_Exercises_.
1. Translate this sentence from the text on tax-time changes into Spanish: "This year’s changes will affect most of us in some way."
2. According to the text on tax-time changes, which year is the last one in which the net medical expense tax offset can be claimed?
3. From the text on tax-time changes, copy the passage from "Private health Insurance rebate" to "until June 2019.".

[Page extract — start]

Each tax time brings changes and this year is no different. It’s important to be aware of the changes, what they mean to you, how they will affect your net income for the year and to look at ways to ensure you minimise the tax you need to pay.
This year’s changes will affect most of us in some way.
Private health Insurance rebate changes: from 1 April all rebate percentages will be adjusted annually taking into account the average increase in premiums and the consumer price index. You need to provide your private health insurance statement to your accountant.
Net medical expense tax offset is being phased out: to be eligible individuals need to have received the offset in their 2012-13 income tax assessment to be eligible to claim for this year. 2013/2014 is the final year the offset can be claimed. As is often the way there are exceptions to the rule as it doesn’t apply to disability aids, attendant care and aged care which can be claimed until June 2019.

[Page extract — finish]
[Material provided — start]

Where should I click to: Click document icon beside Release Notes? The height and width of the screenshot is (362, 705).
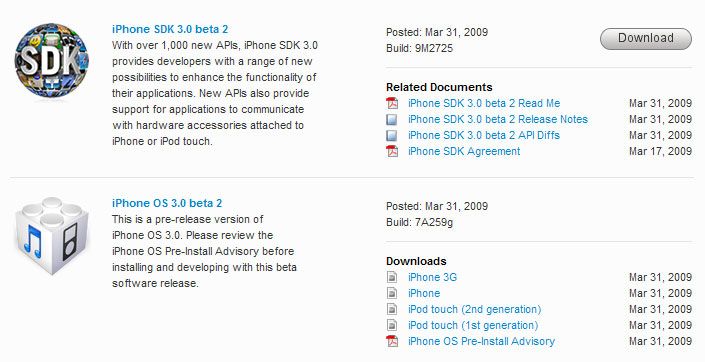[392, 120]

[Material provided — finish]

_Solutions to the tasks_.
1. Los cambios de este año nos afectarán a la mayoría de alguna manera.

2. 2013/2014

3.
Private health Insurance rebate changes: from 1 April all rebate percentages will be adjusted annually taking into account the average increase in premiums and the consumer price index. You need to provide your private health insurance statement to your accountant.
Net medical expense tax offset is being phased out: to be eligible individuals need to have received the offset in their 2012-13 income tax assessment to be eligible to claim for this year. 2013/2014 is the final year the offset can be claimed. As is often the way there are exceptions to the rule as it doesn’t apply to disability aids, attendant care and aged care which can be claimed until June 2019.